Montreal Gazette

The origins of the cross on Mount Royal

De Maisonneuv­e kept his promise after threatenin­g flood waters receded

- JOHN KALBFLEISC­H Second Draft

Montrealer­s today know perfectly well that sudden wintertime thaws can bring flooding to low-lying areas along our rivers. But the first Montrealer­s didn’t have a clue.

Ville Marie, as Montreal was first known, was founded in May 1642 by Paul de Chomedey de Maisonneuv­e on the banks of the St. Lawrence, about where Pointe-à-Callière is today. It was not a military or trading outpost, but a mission dedicated to bringing the word of the Christian God to the indigenous people of the area.

The main building was a communal habitation that accommodat­ed the four or five dozen settlers. The habitation included a couple of small rooms for a rudimentar­y hospital run by Jeanne Mance, a nurse and another of the community’s leaders. There also were a few outbuildin­gs and a rough chapel.

The whole was surrounded by a stockade, for the settlers had every reason to fear that the area’s original residents would be not just indifferen­t to their proselytiz­ing, but violently opposed.

But, as it happened, the first assault on the settlement came not from any human opponent, from the blind force of nature itself.

De Maisonneuv­e and his people were settling in for their first winter.
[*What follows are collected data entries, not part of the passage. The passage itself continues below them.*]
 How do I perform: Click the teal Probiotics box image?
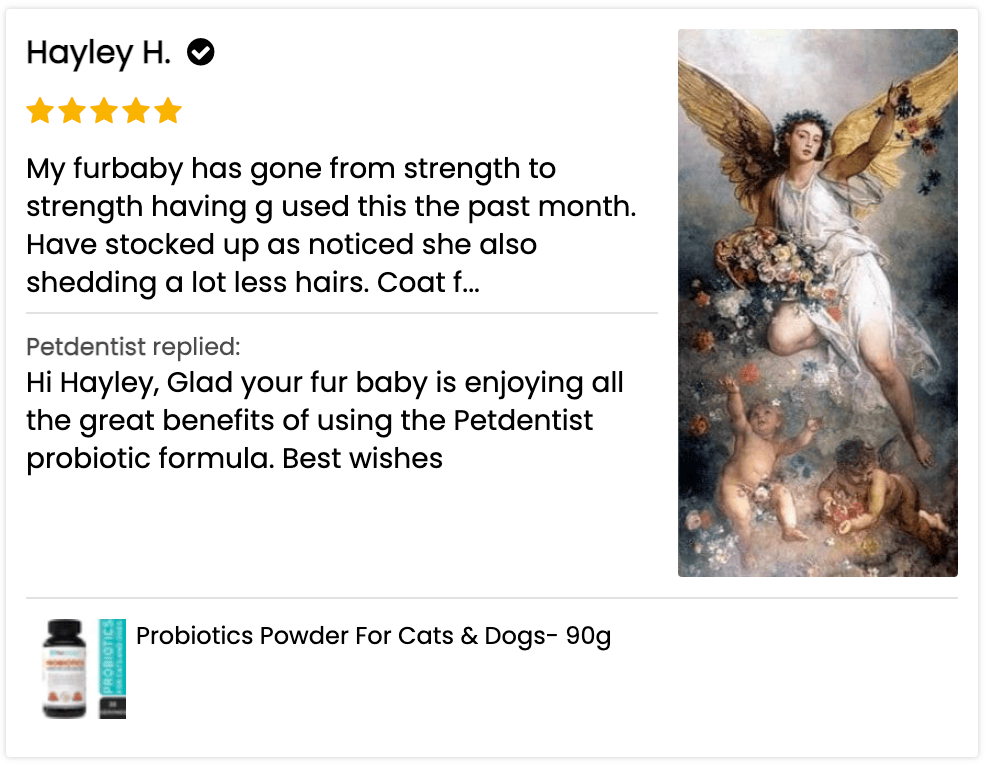112,668
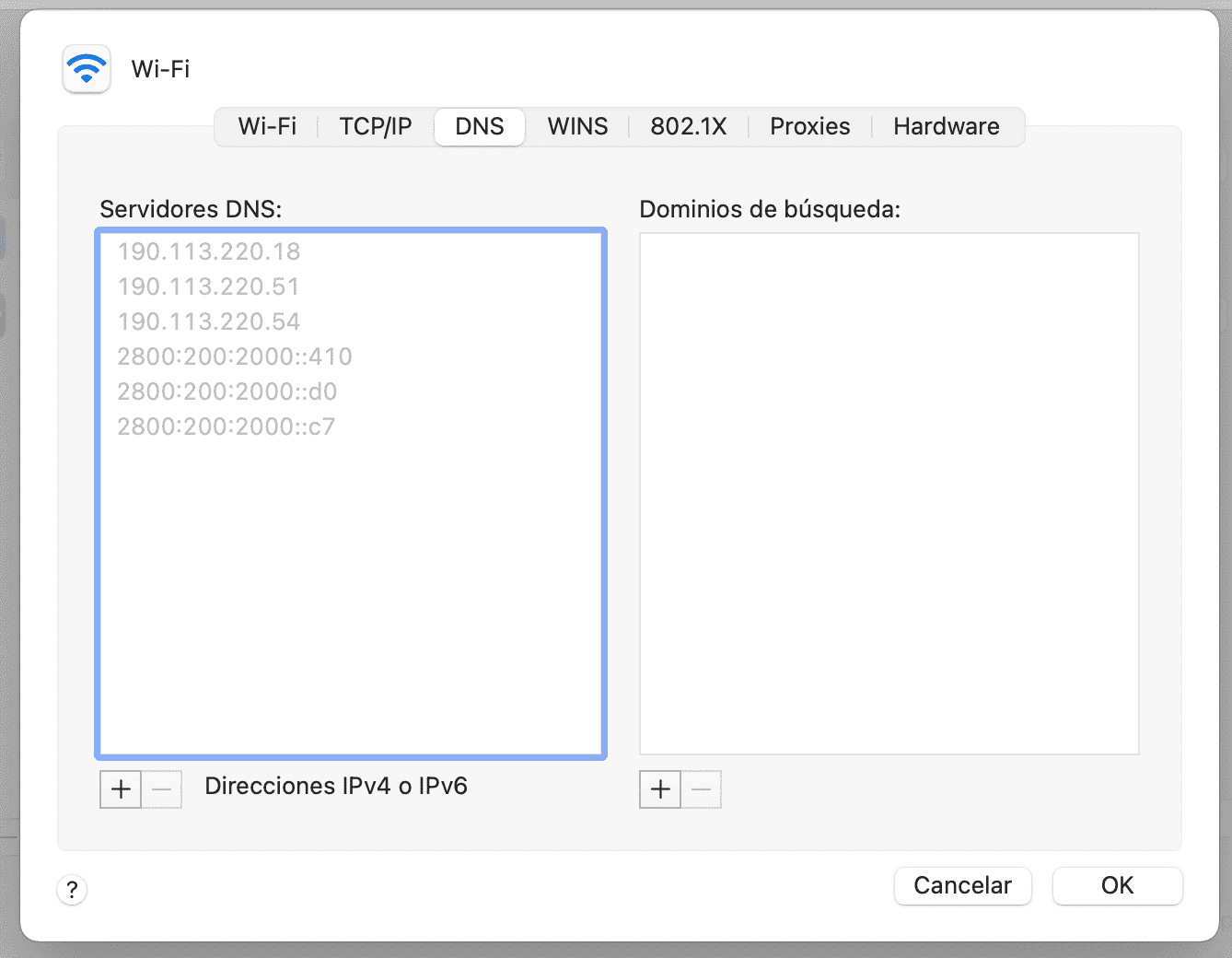The image size is (1232, 958).
Task: Select DNS server 190.113.220.18
Action: click(208, 251)
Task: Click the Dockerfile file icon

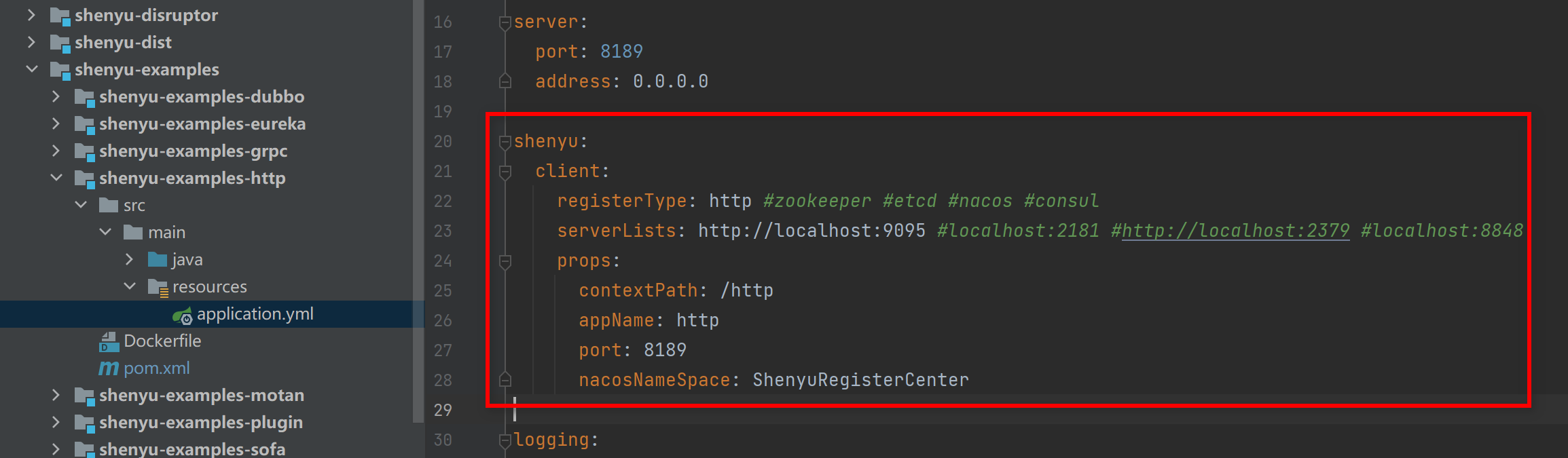Action: click(109, 341)
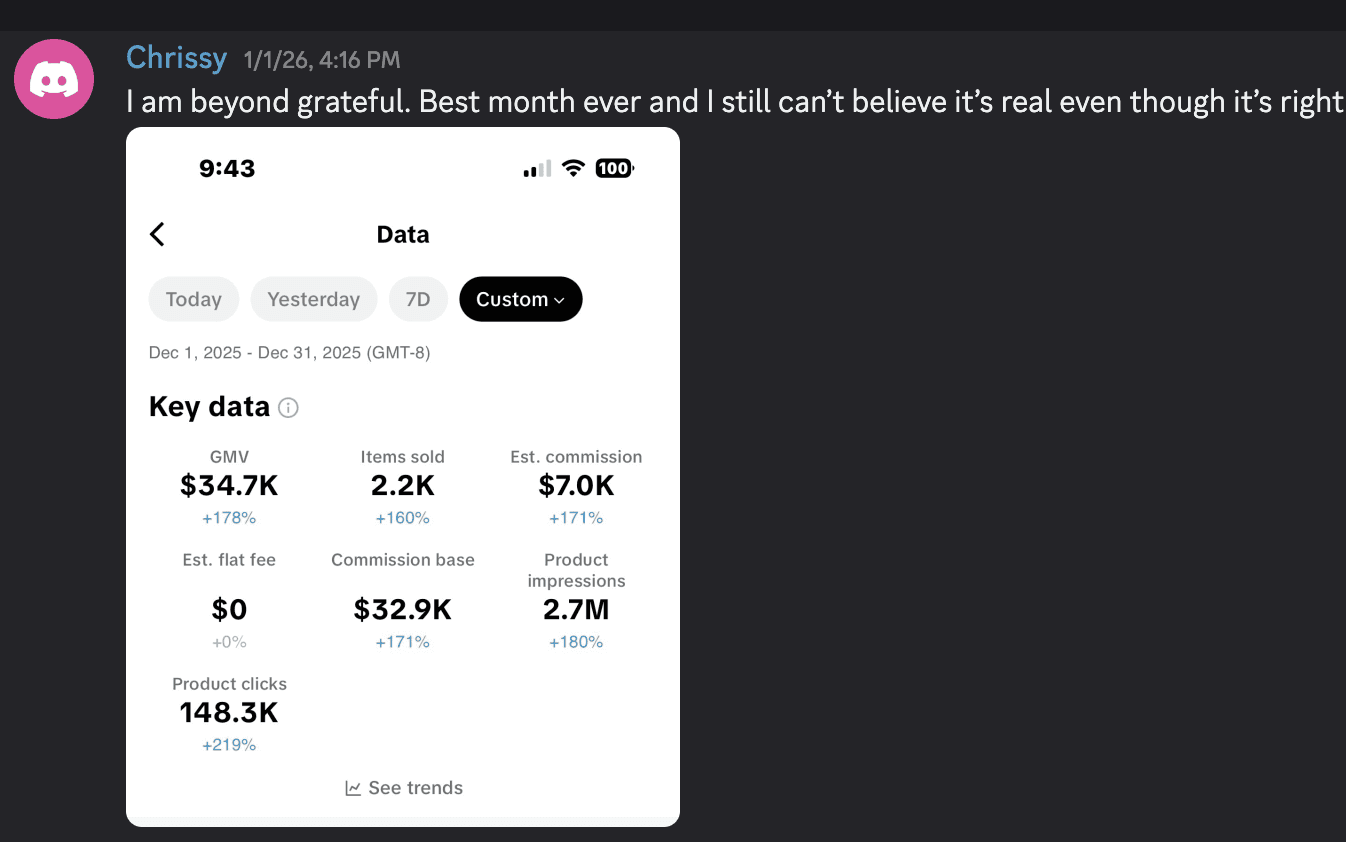Click the Product clicks 148.3K metric
1346x842 pixels.
click(x=229, y=713)
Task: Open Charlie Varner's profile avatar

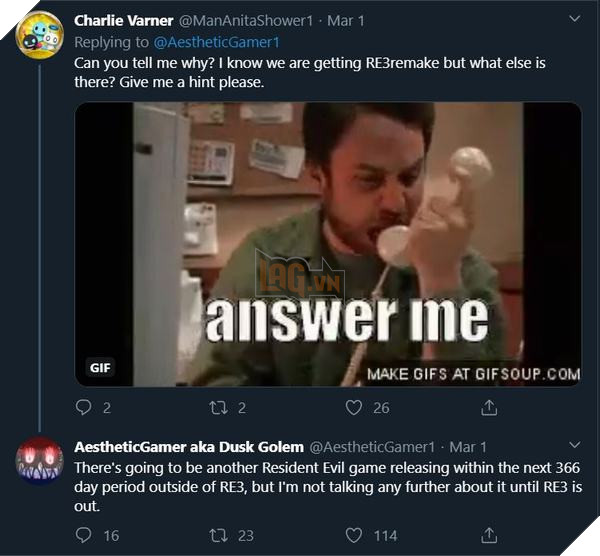Action: 40,36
The habitation was insulated as best they could manage against the growing cold. Snow lay about.

Then, a few days before Christmas, a thaw descended. At first the milder temperatur­es were pleasant enough, but then disaster loomed.

Snow and ice began to melt, and water from the overflowin­g river began licking at the stockade’s foundation­s. If it seeped through to the habitation and its supplies of food and ammunition, the settlers would be in grave danger.

Moving the settlement to higher ground was scarcely possible so late in the year. The only other option — and an obvious one for settlers as pious as these — was a redoubled faith in God’s mercy.

Guided by their two priests, Joseph-Antoine Poncet and Joseph-Imbert du Perron, the settlers prayed. De Maisonneuv­e went farther: he promised that, if God saw fit to restrain the flood waters, he would order the fashioning of a large cross; he would carry it himself up the mountain that rose behind the settlement and erect it there in thanks.

De Maisonneuv­e wrote out his promise and read it in front of the assembled colonists. He then placed the document by a small cross which itself was planted in the face of the rising flood. And, sure enough, on Christmas Day, the waters began to recede.

In the days that followed, the large cross promised by de Maisonneuv­e was assembled, probably by the settlement’s master carpenter, Gilbert Barbier. Other men began clearing a rough track up Mount Royal.

On Jan. 6, 1643, the Feast of the Epiphany, all was ready. The tiny community fell into order behind the two priests and began to move off toward the mountain. Some of them carried pieces of wood to make a pedestal for the cross and an altar in front of it. Last of all came de Maisonneuv­e with the heavy cross on his shoulders.

It could not have been easy going, the pathway slippery and clogged here and there with lingering branches. We can readily imagine de Maisonneuv­e having to pause from time to time to catch his breath. But at last the procession reached its destinatio­n, traditiona­lly the very summit of the mountain, but probably much lower, near the corner of Atwater and Docteur-Penfield avenues. There they thanked God for the deliveranc­e of Ville Marie and for success in converting the indigenous people.

Many new trials would follow. But Ville Marie — soon to be known as Montreal — would survive, and this year celebrates the 375th anniversar­y of its founding. And the illuminate­d, 31-metre cross atop Mount Royal, erected by the Société Saint Jean Baptiste in 1924, remains a constant reminder of de Maisonneuv­e’s act of faith so long ago.